Joy Wieder (Catherine Pfau)
By Beth Lipoff / Contributing Writer
If you’re looking for a new tale to tell your kids about the mechanics of Passover, Kansas City native Joy Nelkin Wieder has one for you with “The Passover Mouse.” The tiny creature causes havoc by running around a village getting ready for Passover with a purloined piece of bread.
It’s not Wieder’s first time writing stories with Jewish themes. One of her previous books is “The Great Potato Plan,” a story based on her family’s history in Poland during World War I. Another was “The Secret Tunnel.”
It was while doing research for the latter, a story set in the time of the Temple in Jerusalem, that she stumbled upon a passage in the Talmud that inspired this story. In it, the scholars discuss what would happen if a mouse carrying a piece of bread enters a house that has already been cleaned for Passover.
“When I came across that passage, that story just popped in my head with the mouse running amok, and the cat and the villagers creating chaos,” she said.
To have a village presence in the tale, “the shtetl seemed like the most obvious setting for that story to unfold,” Wieder said.

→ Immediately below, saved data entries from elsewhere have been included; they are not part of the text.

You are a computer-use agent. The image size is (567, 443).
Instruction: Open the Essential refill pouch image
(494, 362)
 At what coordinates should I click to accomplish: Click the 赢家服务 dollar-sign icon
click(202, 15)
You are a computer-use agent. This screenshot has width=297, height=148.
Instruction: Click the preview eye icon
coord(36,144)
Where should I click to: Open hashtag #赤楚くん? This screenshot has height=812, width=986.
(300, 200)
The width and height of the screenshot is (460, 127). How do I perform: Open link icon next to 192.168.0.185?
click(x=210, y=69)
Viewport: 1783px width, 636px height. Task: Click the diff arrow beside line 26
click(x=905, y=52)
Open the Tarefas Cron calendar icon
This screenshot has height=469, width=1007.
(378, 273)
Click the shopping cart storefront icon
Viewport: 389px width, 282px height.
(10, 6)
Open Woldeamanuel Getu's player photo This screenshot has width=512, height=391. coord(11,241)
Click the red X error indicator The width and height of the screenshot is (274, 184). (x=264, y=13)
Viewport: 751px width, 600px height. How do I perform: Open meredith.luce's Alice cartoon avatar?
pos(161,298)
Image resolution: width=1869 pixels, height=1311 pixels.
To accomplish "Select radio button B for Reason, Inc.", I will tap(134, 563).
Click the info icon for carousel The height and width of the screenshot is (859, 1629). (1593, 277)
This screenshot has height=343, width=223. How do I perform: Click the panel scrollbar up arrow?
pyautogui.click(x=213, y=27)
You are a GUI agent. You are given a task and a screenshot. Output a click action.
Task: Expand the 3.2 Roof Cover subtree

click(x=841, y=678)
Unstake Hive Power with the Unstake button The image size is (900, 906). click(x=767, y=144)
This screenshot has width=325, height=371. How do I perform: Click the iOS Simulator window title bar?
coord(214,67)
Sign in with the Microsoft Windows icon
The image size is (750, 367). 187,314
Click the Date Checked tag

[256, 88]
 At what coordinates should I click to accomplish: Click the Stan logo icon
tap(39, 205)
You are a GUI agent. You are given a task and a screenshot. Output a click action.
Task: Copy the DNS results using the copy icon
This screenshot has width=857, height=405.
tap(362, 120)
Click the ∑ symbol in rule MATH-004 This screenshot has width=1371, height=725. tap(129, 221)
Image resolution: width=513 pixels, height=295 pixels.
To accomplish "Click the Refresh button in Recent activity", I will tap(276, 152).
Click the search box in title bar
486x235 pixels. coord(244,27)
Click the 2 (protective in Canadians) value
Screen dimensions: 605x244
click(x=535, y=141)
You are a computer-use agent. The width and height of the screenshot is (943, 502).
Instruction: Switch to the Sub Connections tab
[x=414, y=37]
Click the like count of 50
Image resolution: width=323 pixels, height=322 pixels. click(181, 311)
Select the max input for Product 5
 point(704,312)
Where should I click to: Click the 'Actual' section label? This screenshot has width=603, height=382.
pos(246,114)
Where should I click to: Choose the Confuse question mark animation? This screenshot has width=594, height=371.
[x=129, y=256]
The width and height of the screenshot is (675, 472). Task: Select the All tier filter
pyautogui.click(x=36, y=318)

The beginning of the story lays out all the preparations the main character, Rivka, needs to make for Passover.
“My grandmother when I was growing up did keep kosher, and we helped her prepare for Passover, and it is a ton of work,” Wieder said. “I wanted to have the set-up of how important it was, how much effort it takes to clear your home of chametz… It ups the stakes.”
Despite all the work it takes, Wieder said Passover is her favorite Jewish holiday.
“It’s in your home. You’re celebrating it together. And the seder — it’s a story, and obviously, I love narratives — and you get four glasses of wine,” she said.
It’s her first time publishing a picture book. Her previous children’s books have been for slightly older readers. Wieder has always wanted to publish a picture book.
“A picture book is definitely a specific format that has its own rules. For one thing, the pictures and the text have to work together to tell the story,” she said. “Every word counts.”
It’s been a long time coming. She started writing the book in 2002, and in 2004, she entered it in a competition. Wieder won, and the prize was that four editors, two from mainstream publishing houses and two from Jewish ones, would read it for possible publication.
“They all turned it down for various reasons. I was really crushed. It was award-winning, and I couldn’t find a home for it,” Wieder said. “I just packed it up, and it collected dust for many years.”
In 2018, she heard about a contest put on by the Society of Children’s Book Writers and Illustrators and PJ Library. Their goal was to find new Jewish books for young readers.
Entering her manuscript in that competition, then titled “Rivka and the Mice,” she won an honorable mention and subsequently got the publication offer she wanted.
“When I read the email about receiving the honorable mention, I just burst into tears, because I felt this would really be the big break I’ve been looking for all these years,” she said.
Wieder is also an illustrator, though she didn’t illustrate this book. Her editor at Doubleday “wanted to go in a different direction” from Wieder’s proposed images, and Wieder said she’s been pleased with the finished product.
“I really like how (illustrator Shahar Kober) portrayed the scene where the entire village is arguing, I thought that was a very clever way of doing that,” Wieder said. “I’m really happy with the way he created all the characters. His style is different than mine — it’s hard to compare.”
Wieder grew up in the Kansas City area, graduating from Shawnee Mission South High School in 1978. She had her bat mitzvah at The Temple, Congregation B’nai Jehudah. After attending art school at Washington University in St. Louis, she moved with her now-husband to the Boston area, where she still lives today.
One Jewish experience that has stuck with her from her teen years is a trip she took to Israel with fellow students at Hebrew High.
“There were kids from all the synagogues. Everybody went together in a big group for six weeks. We really traveled the whole country, and it was an amazing experience,” she said.
The future is looking good for Wieder, who is working on a Purim story also set in Rivka’s shtetl.
“My editor loved this book so much, she wanted a follow-up book,” she said.